Horn moonlights as a professor of Jewish literature (she has held the Weinstock visiting professorship in Jewish studies at Harvard), and her novels, five in all, have been recognized for their engagement with the texts she has worked on academically, often colliding in funny ways with her modern characters. “The great thing about getting a doctorate was that no one expects you to finish it!” she says. “Every time I would get stuck on my dissertation I would procrastinate by writing my novel, and vice versa, so I never felt like I was doing any work.”

Growing up, she sensed what she describes as a thinness to American Jewish literature. “In the 1980s and ’90s, when you told someone you were interested in Jewish literature, they’d hand you a book by Philip Roth. This whole generation of Jewish writers from the last century were really writing more about the first-generation American experience, the experience of Judaism as a social identity. And I was like, ‘This is so not what I’m looking for.’” Those authors dwelled on questions about assimilation and authenticity; Horn was uninterested in that conversation (which she calls “annoying”). Since her college and doctoral work, she has come to link this thinness to the disappearance of Hebrew and Yiddish context from contemporary American Jewish writing. “When you’re reading modern Hebrew, there are references to ancient Hebrew embedded in the work—you can’t avoid it. So many figuresof speech are linked to ancient sources and the commentaries on them.”

Horn didn’t start writing fiction until the year after college, while on a miserably lonely postgraduate fellowship at the University of Cambridge (“England just wasn’t my scene,” she says, laughing). She had always been terrified of the genre, until the realization that “books don’t come out of nothing”—that they’re in conversation with other books—gave her the confidence to make up stories of her own, to fill the gaps in modern Jewish literature.

“When I first started writing my novels, part of my motivation—in the way that you’re massively ambitious when you’re younger and then realize, ‘Oh, that was dumb’—was to ‘fix’ this problem,” she says. “I thought, wouldn’t it be cool if we could have this in English? Contemporary stories that bring alive these ancient texts?” And so Horn’s 2006 novel The World to Come, written while she was avoiding her doctoral work, weaves the life and stories of the Soviet Yiddish writer Der Nister into the present day. Unlike a Jonathan Safran Foer or a Michael Chabon, she fills the void of “Jewish identity” with a deep knowledge of Jewish sources.

Horn’s interest in engaging imaginatively with Jewish texts extends to her personal religious practice. “We have a Passover Seder that’s extremely epic, where we put up a pyramid in the living room, I wear a pharaoh costume and my husband wears a Moses costume, we have ‘plague drops’ where stuff falls out of the ceiling, we have a ‘hail cannon’ that fires Ping-Pong balls into the room, and we have a drone strike for the last plague,” she enthuses. “What’s important to us,” she emphasizes, “is less about the ritual aspects, or that you have to believe x, y, and z.
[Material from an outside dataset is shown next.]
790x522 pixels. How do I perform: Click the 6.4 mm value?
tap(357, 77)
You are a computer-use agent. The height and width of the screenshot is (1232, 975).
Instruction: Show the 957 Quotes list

What’s important to my family is being invested and creatively engaged with this tradition, which is of a piece with what I’m doing in my books.”
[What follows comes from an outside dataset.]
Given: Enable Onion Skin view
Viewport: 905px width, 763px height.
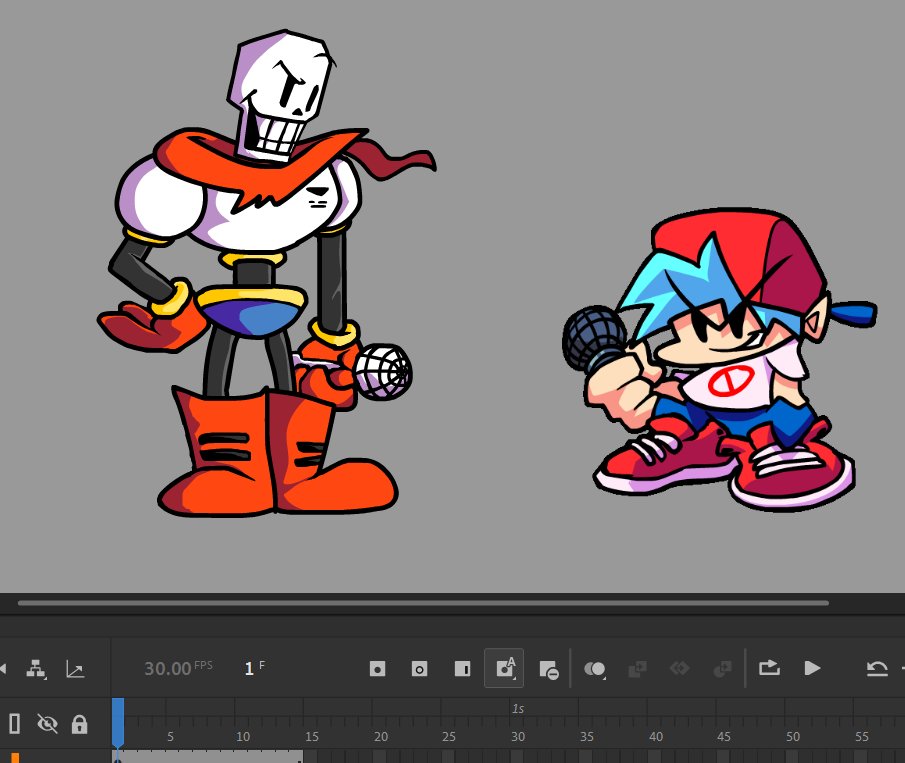Looking at the screenshot, I should (x=595, y=668).
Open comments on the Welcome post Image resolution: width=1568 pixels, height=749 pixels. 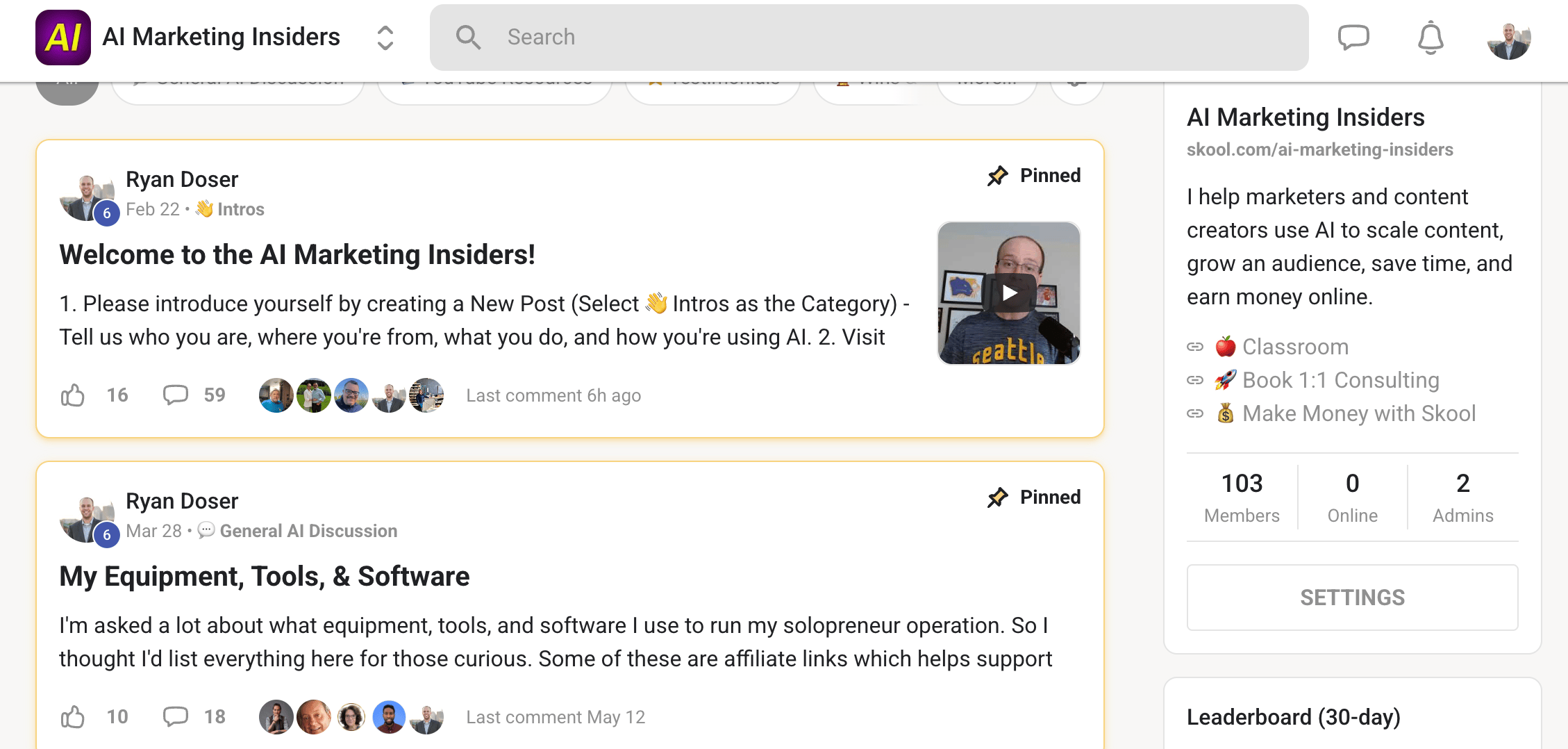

She aims to make the Jewish tradition welcoming not just to a Jewish audience, but to a broader readership. “Is everyone going to understand every reference in there? No, but that’s not a problem. When I’m reading Salman Rushdie, I’m not sitting here waiting for an explanation of why some character is covering her hair. I don’t want to read a book with footnotes—I want to be welcomed into a world.”